Las restricciones impuestas por Estados Unidos y por distintas instituciones europeas han limitado la presencia de fabricantes chinos en determinados contratos y despliegues de redes críticas. Estas medidas se han justificado por posibles riesgos para la seguridad nacional, la protección de las comunicaciones y la gestión de infraestructuras sensibles.

Desde Huawei consideran que las decisiones deben sustentarse en evaluaciones técnicas realizadas por organismos independientes. La empresa ha planteado que las auditorías pueden convertirse en una herramienta para reforzar la confianza de las administraciones públicas, los operadores y los ciudadanos.
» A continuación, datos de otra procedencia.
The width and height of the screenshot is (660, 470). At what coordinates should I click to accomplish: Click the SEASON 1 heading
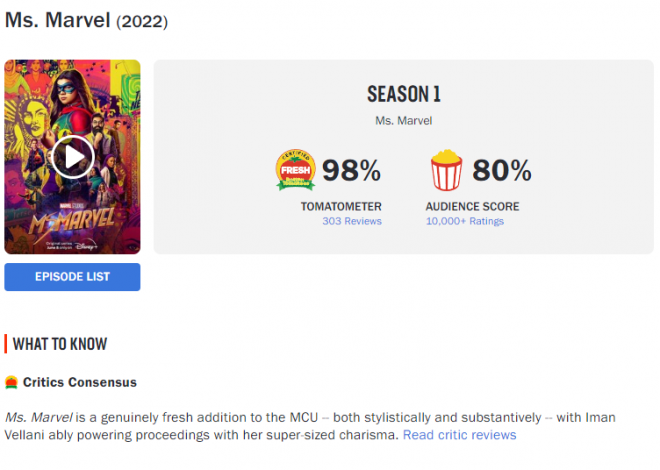click(x=403, y=95)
Europa mantiene un papel clave para la compañía

La multinacional destacó su presencia industrial y tecnológica en Europa, donde opera desde hace más de dos décadas. Según los datos difundidos por la empresa, Huawei cuenta con una plantilla de alrededor de 13.000 empleados en la región, además de 29 centros de investigación y desarrollo repartidos en 14 países.

La firma también mantiene acuerdos de colaboración con más de 200 universidades e instituciones educativas europeas. La compañía ha defendido que quiere seguir participando en el desarrollo tecnológico del continente y contribuir a la modernización de las infraestructuras digitales.
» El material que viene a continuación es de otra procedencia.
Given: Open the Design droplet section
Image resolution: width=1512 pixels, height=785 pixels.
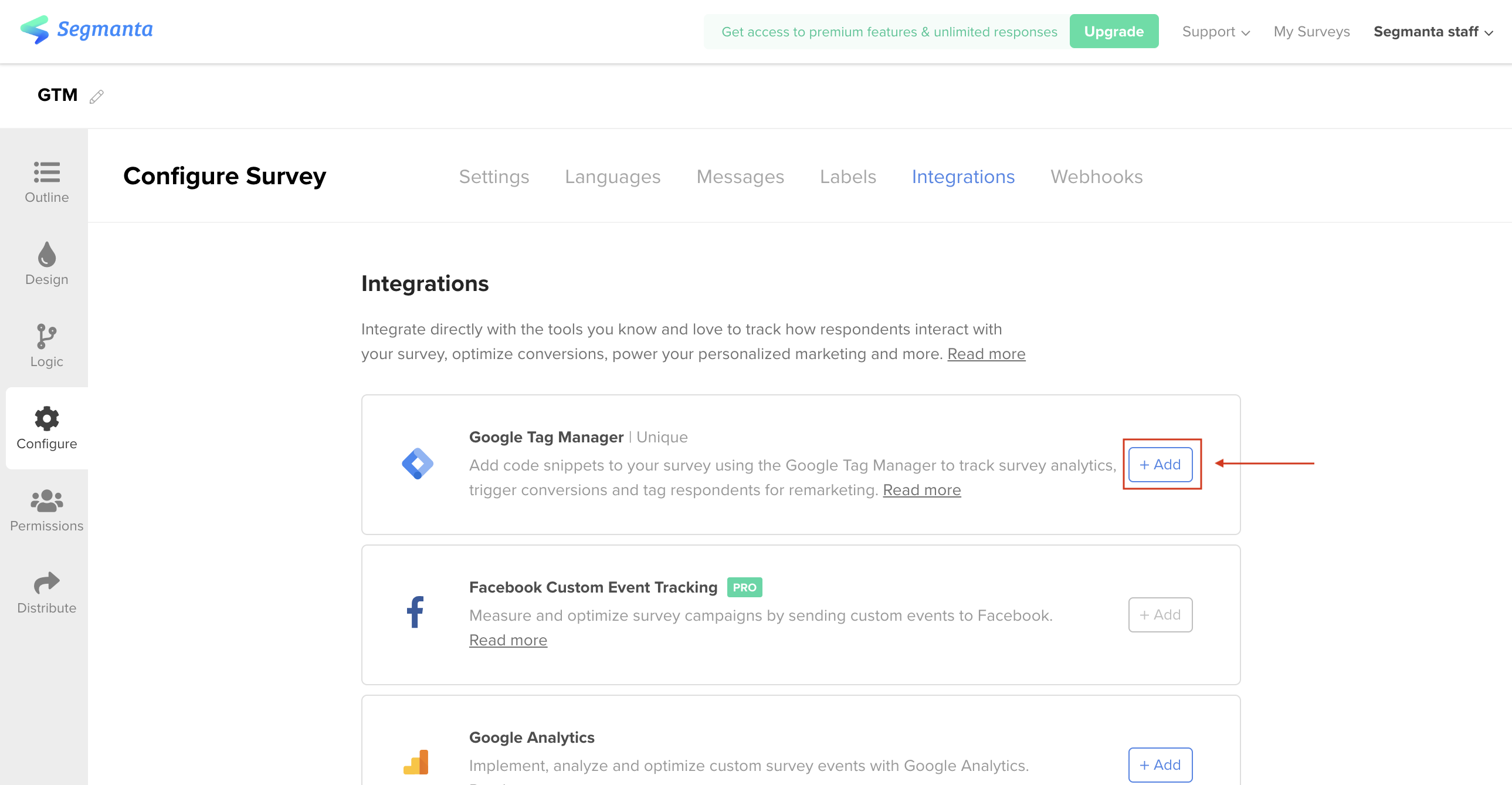Looking at the screenshot, I should click(46, 263).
La posición de Huawei llega en un momento en el que Europa debate cómo reforzar su autonomía tecnológica sin limitar la competencia en sectores como el 5G, la inteligencia artificial, la nube o los servicios digitales. Las decisiones sobre proveedores de red se han convertido en una cuestión vinculada no solo a la innovación, sino también a la soberanía económica y la seguridad de los Estados.

Ericsson pide estabilidad para reforzar la conectividad

El debate sobre la seguridad de las redes también estuvo presente en la intervención del presidente de Ericsson España, Juan Olivera, quien defendió que la conectividad es uno de los ámbitos tecnológicos en los que Europa conserva una posición de liderazgo internacional.

Olivera remarcó que la elección de proveedores para las redes críticas forma parte de la estrategia de soberanía tecnológica de cada país. Por ello, reclamó a los reguladores una mayor estabilidad, certidumbre y claridad en las normas para facilitar la inversión y el despliegue de infraestructuras seguras.

El responsable de Ericsson también subrayó que el reto europeo no depende únicamente de la capacidad tecnológica de las empresas. A su juicio, el continente debe mejorar la ejecución industrial, la integración de sus redes y la coordinación de las inversiones para aprovechar el potencial de las infraestructuras ya disponibles.

Un sector marcado por la geopolítica

La confrontación entre Huawei y las instituciones occidentales refleja cómo la tecnología se ha convertido en un terreno central de competencia geopolítica. Las redes de telecomunicaciones soportan servicios esenciales, comunicaciones públicas y privadas, sistemas empresariales y parte de las infraestructuras críticas de cada país.

Mientras Huawei pide que las decisiones se apoyen en pruebas técnicas y auditorías independientes, Europa continúa buscando un equilibrio entre apertura de mercado, seguridad nacional y fortalecimiento de su autonomía digital.